Machine learning could soon make it easier for news publishers to monitor the equity of their coverage in real-time.

A new content analysis tool from Lenfest Local Lab and the Brown Institute for Media Innovation could soon help outlets audit the language, locations and visuals used in news stories. The resulting data can provide insights for news leaders who ultimately want to address diversity and representation in their coverage. But this content analysis effort isn’t regularly executed in newsrooms because the process can be time-consuming and costly.


“The biggest challenge still is bandwidth,” said Sarah Schmalbach, director of the Lenfest Local Lab, a local news product and user experience innovation team. “That is why we’re building a tool that allows newsrooms to zoom out and analyze the representation of their coverage.”

Newsrooms may think they are aware of the diversity of their coverage, both in a geographic and racial context. But for all the emphasis on audience analytics, Schmalbach believes many news operations could spend more time evaluating how their own resources are allocated.

In an attempt to streamline efforts, the team behind the project is working on an open-source tool that can scan large content archives as well as recent stories for data. The Philadelphia Inquirer, which is owned by the Lenfest Institute for Journalism, will be first to test the tool which is being developed with support from the Google News Initiative Innovation Challenge.

“The tool will support newsrooms who want to have a broader look at their body of work,” Schmalbach said.

A more recent test product used natural language processing technology to process content data; however, language analysis alone couldn’t extract location as accurately as needed, said Michael Krisch, the deputy director of the Brown Institute, a collaborative effort between the Columbia University journalism program and Stanford University’s engineering school.

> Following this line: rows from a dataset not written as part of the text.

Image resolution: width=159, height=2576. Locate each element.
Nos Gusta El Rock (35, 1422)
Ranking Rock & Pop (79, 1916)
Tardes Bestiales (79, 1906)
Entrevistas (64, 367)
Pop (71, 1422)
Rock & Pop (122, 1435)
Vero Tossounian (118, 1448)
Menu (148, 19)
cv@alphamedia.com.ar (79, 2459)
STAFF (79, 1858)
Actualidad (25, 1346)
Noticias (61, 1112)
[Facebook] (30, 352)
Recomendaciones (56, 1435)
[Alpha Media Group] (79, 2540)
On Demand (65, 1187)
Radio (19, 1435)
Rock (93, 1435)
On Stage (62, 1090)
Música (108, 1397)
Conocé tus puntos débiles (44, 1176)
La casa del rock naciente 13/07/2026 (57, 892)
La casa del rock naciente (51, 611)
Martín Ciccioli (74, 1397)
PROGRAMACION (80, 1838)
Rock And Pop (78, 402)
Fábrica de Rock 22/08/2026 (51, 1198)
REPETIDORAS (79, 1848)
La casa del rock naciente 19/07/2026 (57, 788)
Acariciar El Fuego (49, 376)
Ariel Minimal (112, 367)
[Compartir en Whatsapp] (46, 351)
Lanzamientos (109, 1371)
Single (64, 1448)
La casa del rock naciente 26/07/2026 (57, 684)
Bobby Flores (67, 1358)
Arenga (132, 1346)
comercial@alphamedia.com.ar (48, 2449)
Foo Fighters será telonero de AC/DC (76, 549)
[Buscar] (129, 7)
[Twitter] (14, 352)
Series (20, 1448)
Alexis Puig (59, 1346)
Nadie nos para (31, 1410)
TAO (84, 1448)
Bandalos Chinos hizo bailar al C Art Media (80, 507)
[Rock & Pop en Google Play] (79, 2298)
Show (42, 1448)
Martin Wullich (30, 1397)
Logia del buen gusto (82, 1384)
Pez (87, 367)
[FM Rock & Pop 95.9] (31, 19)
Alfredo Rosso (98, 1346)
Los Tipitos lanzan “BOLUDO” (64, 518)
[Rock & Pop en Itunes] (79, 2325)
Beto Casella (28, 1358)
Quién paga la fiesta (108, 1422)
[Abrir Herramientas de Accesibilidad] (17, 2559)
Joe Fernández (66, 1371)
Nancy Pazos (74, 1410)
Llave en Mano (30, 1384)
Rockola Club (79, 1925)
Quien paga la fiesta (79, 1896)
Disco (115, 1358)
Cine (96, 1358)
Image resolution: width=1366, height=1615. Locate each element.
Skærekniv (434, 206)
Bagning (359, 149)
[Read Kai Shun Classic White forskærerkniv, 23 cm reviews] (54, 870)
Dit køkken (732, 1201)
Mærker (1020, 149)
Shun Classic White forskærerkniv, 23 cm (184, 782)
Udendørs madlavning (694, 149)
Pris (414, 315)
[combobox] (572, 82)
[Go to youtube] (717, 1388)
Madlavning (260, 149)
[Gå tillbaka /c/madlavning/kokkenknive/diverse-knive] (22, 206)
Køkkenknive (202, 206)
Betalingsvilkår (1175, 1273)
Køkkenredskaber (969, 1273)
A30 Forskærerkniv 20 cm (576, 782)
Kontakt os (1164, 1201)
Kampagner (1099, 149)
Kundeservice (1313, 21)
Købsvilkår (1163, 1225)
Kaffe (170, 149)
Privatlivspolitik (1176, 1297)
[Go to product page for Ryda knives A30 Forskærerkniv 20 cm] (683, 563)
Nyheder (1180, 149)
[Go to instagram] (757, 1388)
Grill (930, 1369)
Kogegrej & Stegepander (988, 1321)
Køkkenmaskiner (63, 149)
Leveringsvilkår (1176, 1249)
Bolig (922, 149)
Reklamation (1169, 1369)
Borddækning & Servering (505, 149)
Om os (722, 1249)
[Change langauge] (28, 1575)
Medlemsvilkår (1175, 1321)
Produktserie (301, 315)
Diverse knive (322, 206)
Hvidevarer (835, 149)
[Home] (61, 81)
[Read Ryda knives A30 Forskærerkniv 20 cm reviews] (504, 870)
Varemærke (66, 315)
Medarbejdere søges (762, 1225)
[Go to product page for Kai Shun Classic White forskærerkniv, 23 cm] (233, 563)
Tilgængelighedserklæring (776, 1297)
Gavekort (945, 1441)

“One thing that became obvious was there’s no way to scale that process,” he said. “The insights just don’t translate correctly, so we started thinking about ways tech could assist editors.”


Machine learning proved more reliable in pulling location data from stories, he said. Once the technology is improved, it could help other newsrooms identify geographic coverage gaps more efficiently and adjust editorial strategies and business structures that might be contributing to underrepresentation.

“The goal is to make a tool that can move well beyond the Inquirer,” Krisch said. “The beauty of machine learning is that it’s able to adapt and learn from the environment it’s in.”

As part of the GNI Innovation Challenge, the Brown Institute is working with the Lenfest Local Lab to further improve the location data extracted by this tool. After improving location identification, the team hopes to incorporate outside datasets — such as U.S. Census stats — that add additional context to the analysis. That combination of data could also help beat reporters research and focus news coverage.


“Incorporating outside datasets could contextualize beat coverage in ways we haven’t been able to do before,” said Ana Graciela Méndez, Lenfest Local Lab special projects editor.

Once a large content set is analyzed, this tool could also be used to organize coverage around communities that provides many benefits to residents. For example, publishers might be able to deliver stories to readers about their neighborhood, school or part of town.

The project, once complete, could eventually complement similar industry efforts to analyze content in real-time, whether it’s content management systems that require reporters to manually enter source diversity data or dashboards that showcase this information.

“We are excited to be working alongside other DEI-focused Google GNI Innovation Challenge winners including Gannett, Next City and Bloom Labs because we are by no means the first or last people to be working in this space,” Schmalbach said.